--- DESCRIPTION OF THE TASK ---
Answer these questions from the text on the Information Infrastructure Project:
(a) How many files with proteomics data does the CRC currently estimate it will generate?
(b) Which community repositories are named as places where data may be deposited?
(c) Which facility will the INF Project cooperate with?

--- DOCUMENT SECTION ---
------------------------------------

CRC 1678: Central Projects C

INF: Information Infrastructure Project: Scientific data management and data analytics

About INF

Information Infrastructure Project: Scientific data management and data analytics

The CRC will generate substantial amounts of complex and heterogeneous data; our current estimates are 1,699 files (=samples) with raw sequencing data and 1,553 files (=samples) with proteomics data. These data will require sophisticated processing (computational analysis) for their optimal interpretation. The CRC will establish a support unit, the Information Infrastructure Project (INF), to be responsible for the following tasks: 1) establish, maintain and update standardized pipelines for the analysis of high-throughput molecular (‘omics’) data to address shared needs across multiple projects, such as comparative quantification of RNA-seq and mass-spec experiments and their functional annotation; 2) develop and improve bioinformatics algorithms adapted to project-specific questions, when published solutions are unavailable; 3) train postdoctoral researchers and doctoral students in computational methods for high-throughput data analysis (in close cooperation with the IRTG) and educate CRC scientists on FAIR data principles and best practices in data storage, as agreed upon in the data policy of the CRC; 4) implement a research data management system for the long-term storage of scientific data and assist in data annotation, including the deposition of data in community repositories (such as GEO, ArrayExpress, PRIDE); 5) assist in and conduct computational analysis (bioinformatics and biostatistical analysis) for CRC research projects; 6) be involved in experimental design, to maximize CRC project success (e.g. handling batch effects); and 7) provide support for professional publication of programming code in community resources (e.g. GitHub, Bioconductor). Note that staff of the INF Project will primarily guide and assist in the analysis. Most of the hands-on analysis will be done by researchers employed through the individual projects with support from the INF Project. The INF Project will cooperate with the CECAD Bioinformatics Facility, which has existing pipelines for routine tasks, such as differential expression analysis with RNA-seq data. The project leaders are experienced in generating and working with diverse large-scale data types and are in a unique position to oversee and support this aspect of the CRC.

------------------------------------

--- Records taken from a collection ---
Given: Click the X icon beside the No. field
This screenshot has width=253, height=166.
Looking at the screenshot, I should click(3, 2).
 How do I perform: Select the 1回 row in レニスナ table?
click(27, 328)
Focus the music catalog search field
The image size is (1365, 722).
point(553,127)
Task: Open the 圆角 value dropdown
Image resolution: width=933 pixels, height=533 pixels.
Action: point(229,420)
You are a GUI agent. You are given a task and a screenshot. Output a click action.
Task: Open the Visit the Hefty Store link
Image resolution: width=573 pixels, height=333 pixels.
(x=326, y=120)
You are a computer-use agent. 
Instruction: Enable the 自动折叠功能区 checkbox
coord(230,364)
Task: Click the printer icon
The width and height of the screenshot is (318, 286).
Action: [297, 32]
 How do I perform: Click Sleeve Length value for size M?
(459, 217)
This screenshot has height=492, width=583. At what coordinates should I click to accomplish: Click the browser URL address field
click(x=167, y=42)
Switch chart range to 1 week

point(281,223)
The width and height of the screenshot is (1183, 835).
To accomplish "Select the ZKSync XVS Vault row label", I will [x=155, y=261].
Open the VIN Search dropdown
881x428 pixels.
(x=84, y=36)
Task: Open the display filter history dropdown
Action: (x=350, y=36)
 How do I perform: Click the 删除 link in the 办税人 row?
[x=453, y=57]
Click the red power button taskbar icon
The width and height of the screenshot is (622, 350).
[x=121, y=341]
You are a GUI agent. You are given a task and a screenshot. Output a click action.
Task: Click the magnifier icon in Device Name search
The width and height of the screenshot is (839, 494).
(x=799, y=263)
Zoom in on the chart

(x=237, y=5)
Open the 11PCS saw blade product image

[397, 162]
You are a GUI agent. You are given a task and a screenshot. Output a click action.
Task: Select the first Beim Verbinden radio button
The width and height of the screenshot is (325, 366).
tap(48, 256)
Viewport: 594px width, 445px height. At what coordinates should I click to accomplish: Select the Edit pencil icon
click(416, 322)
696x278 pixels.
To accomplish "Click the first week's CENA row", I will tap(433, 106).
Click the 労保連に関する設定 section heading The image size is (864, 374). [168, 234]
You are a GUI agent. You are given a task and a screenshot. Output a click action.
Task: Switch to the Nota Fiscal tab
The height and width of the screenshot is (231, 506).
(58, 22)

------------------------------------

--- TASK OUTPUT ---
(a) 1,553 files (=samples).
(b) GEO, ArrayExpress and PRIDE.
(c) The CECAD Bioinformatics Facility.